From the left wing Jewish website:

"Some may assume that as Socialists we may forget certain things about our heritage. We do not and we still know that Eretz Yisrael is extremely important to the Jewish people as the eternal homeland of Am Israel. However we believe there is a huge difference between living in the Land and ruling over it".

There have been various strains of Zionism which shared a similar view, Ahad Ha'am I believe, and Martin Buber. It was a kind of spiritual, libertarian Zionism that wanted to establish a community in Israel but not a state. But it's still Zionism, still a form of nationalism. The words here "Eternal homeland of Am Israel" (the people of Israel) are pretty explicit. It's not a class standpoint at all.

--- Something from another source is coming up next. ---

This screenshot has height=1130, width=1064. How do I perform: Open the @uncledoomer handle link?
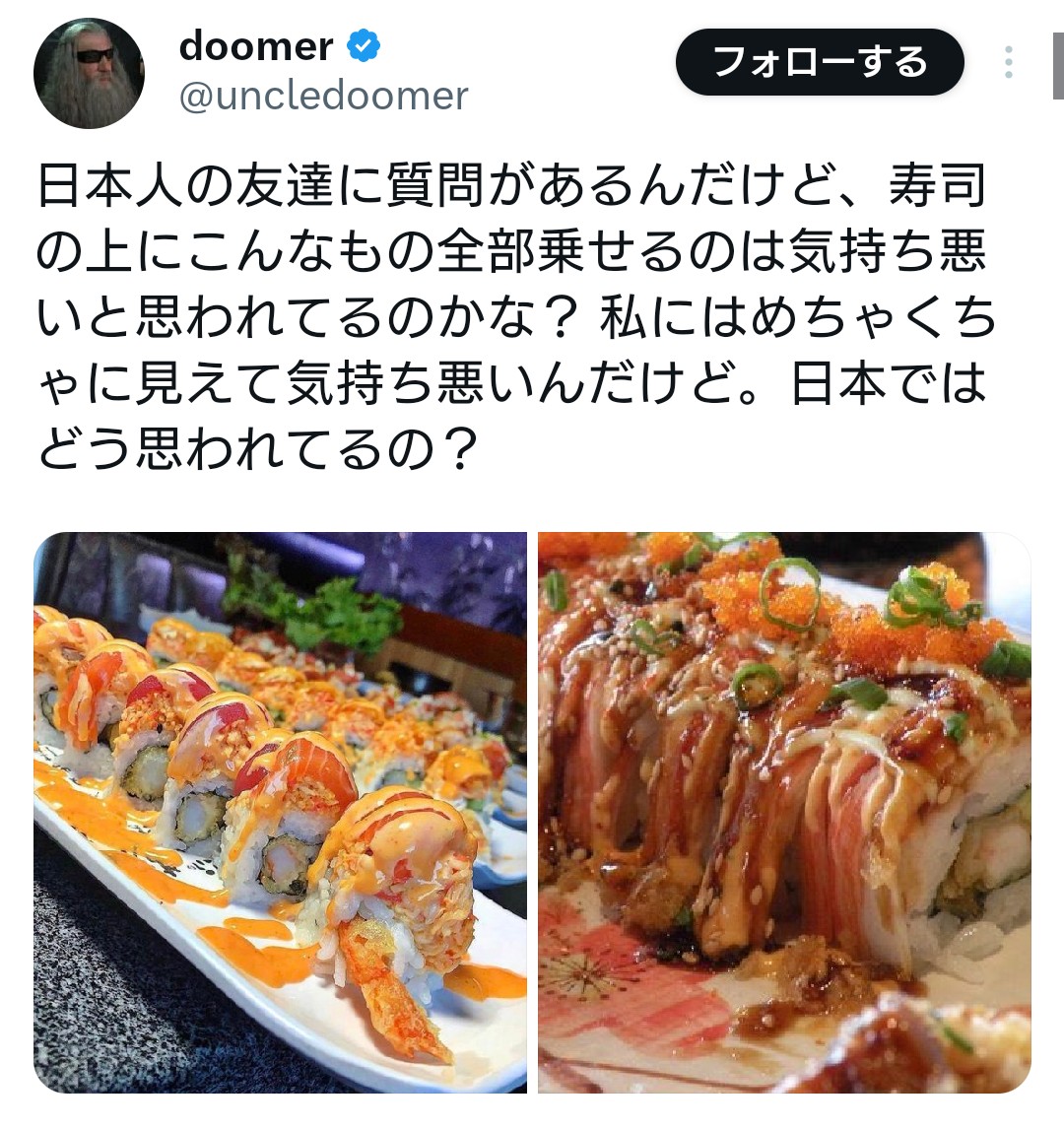point(324,96)
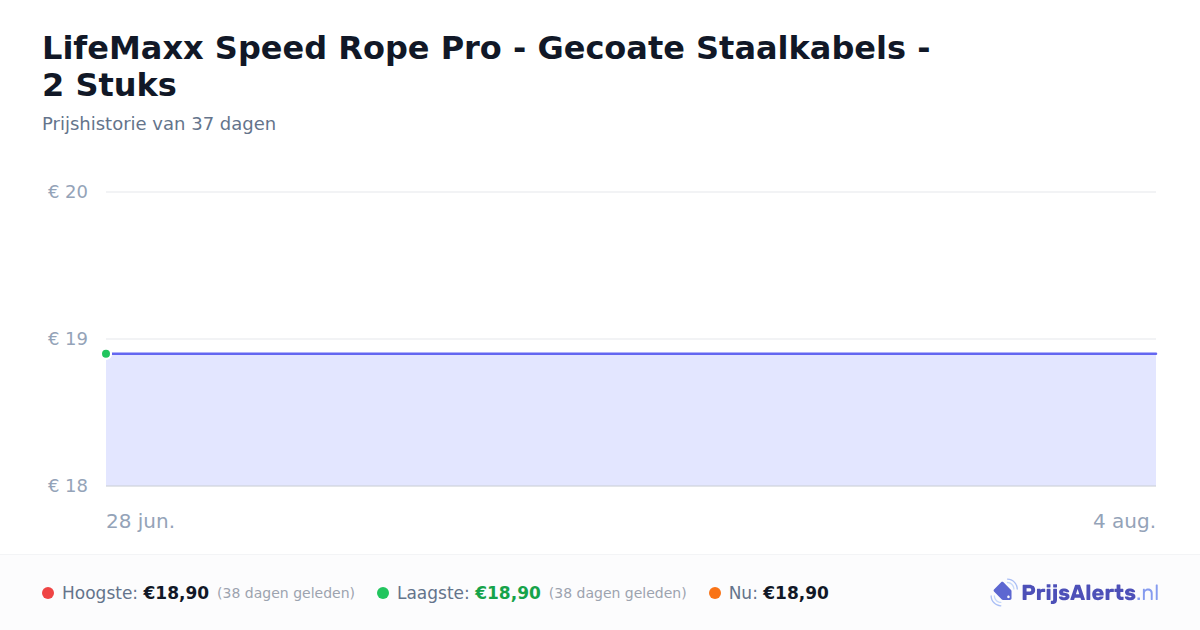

As socialists our heritage is not "Jewish". Certainly the precursors of "modern" communism include the Biblical prophets like Amos who preached against the rich exploiters, or the Essenes, who almost certainy were an influence on Jesus. But our heritage also includes Spartacus and John Ball, Winstanly and Babeuf, who were not very Jewish at all. These figures are part of our heritage because they formulated in the language of their day, and within the limits of their day, the strivings of the exploited.

If the Jewish socialists were really looking at things from a class perspective, they would have to say that as part of the working class our real heritage is the struggle of all the exploited in history; and they would certainly have to argue that we have no "eternal homeland", either in Israel or anywhere else.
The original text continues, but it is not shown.